> _Source extract_
The unfairness of special needs life
Bipolar Girl May 2013
For the record, this is not an intellectually-based, change the world type of blog entry. But that doesn't make it any less important. This is a blog entry about today. About Friday the 28th, which happens to be six days before the ninth birthday of a beautiful child that I prayed for before she was even conceived. When I took my daughter, Bipolar Girl (bipolar/LHON/ADD/pediatric migraines with aura/etc) to the Pediatrician's office because she had been on antibiotics (oral and ear drops) for a week and was still experiencing ear pain. Our regular pediatrician was busy, so I accepted an appointment with the Certified Nurse Practitioner (CNP).
I think it's important to note, as I cruise social media and am dazzled by all the highly polished blog entries written like doctoral thesis that those are important and absolutely belong in the world of advocacy for special needs. The parents, caregivers and educators in the special needs world are well-educated and have a passion for this life that few other fields can claim. I am proud to be represented by well researched, inspiring articles and blog entries that showcase again and again both the beauty and the curse of parenting and educating special needs and autistic children.

> _Problem requirements_
Rewrite the blog entry from "I think it's" to "and autistic children.", substituting "devotion" for "passion".

> _Material shown_

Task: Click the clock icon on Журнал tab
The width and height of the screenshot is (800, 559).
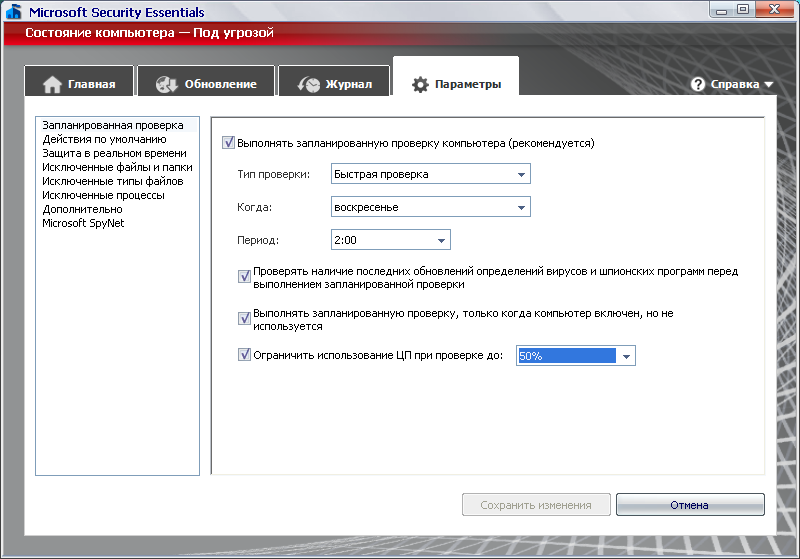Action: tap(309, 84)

==

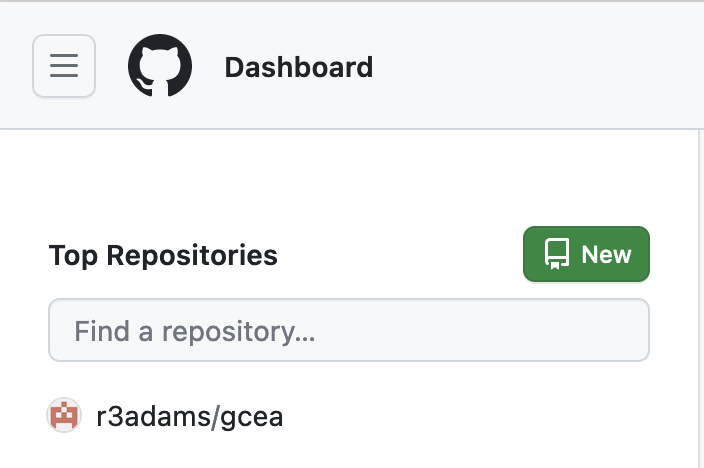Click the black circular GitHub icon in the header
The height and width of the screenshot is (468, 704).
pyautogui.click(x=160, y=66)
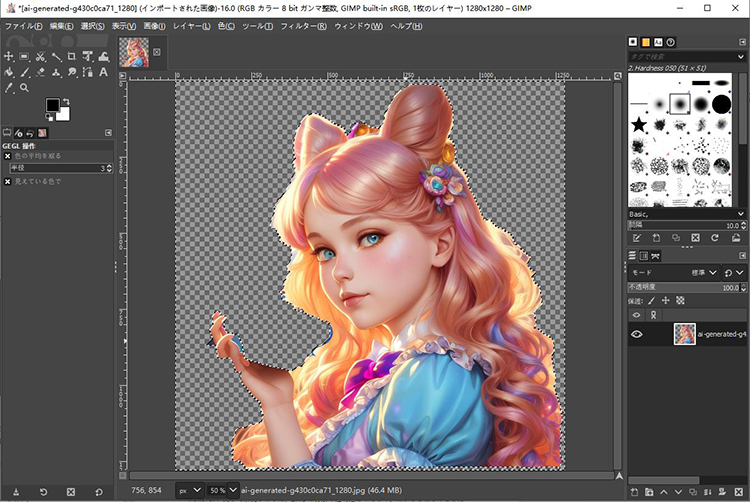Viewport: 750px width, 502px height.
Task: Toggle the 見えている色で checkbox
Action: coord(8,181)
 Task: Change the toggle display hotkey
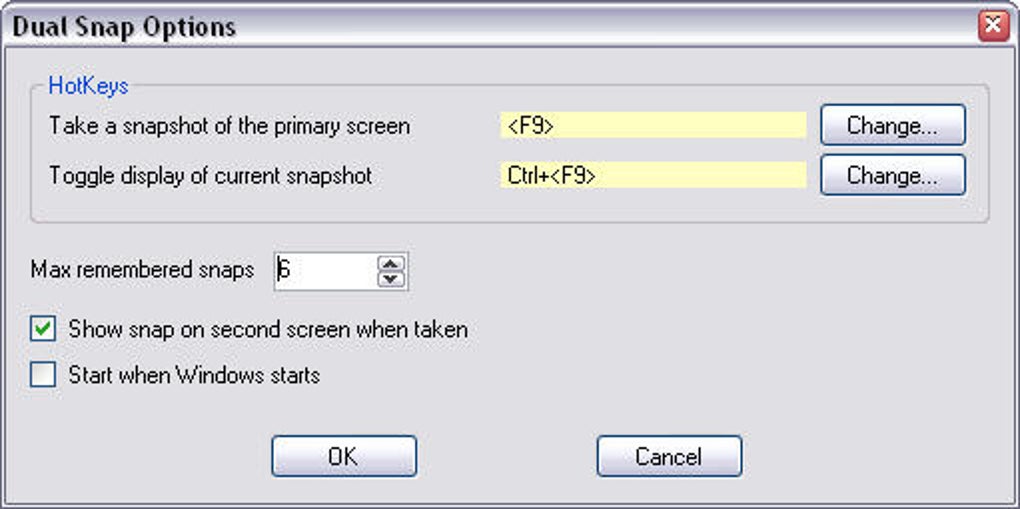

> _Your solution_
I think it's important to note, as I cruise social media and am dazzled by all the highly polished blog entries written like doctoral thesis that those are important and absolutely belong in the world of advocacy for special needs. The parents, caregivers and educators in the special needs world are well-educated and have a devotion for this life that few other fields can claim. I am proud to be represented by well researched, inspiring articles and blog entries that showcase again and again both the beauty and the curse of parenting and educating special needs and autistic children.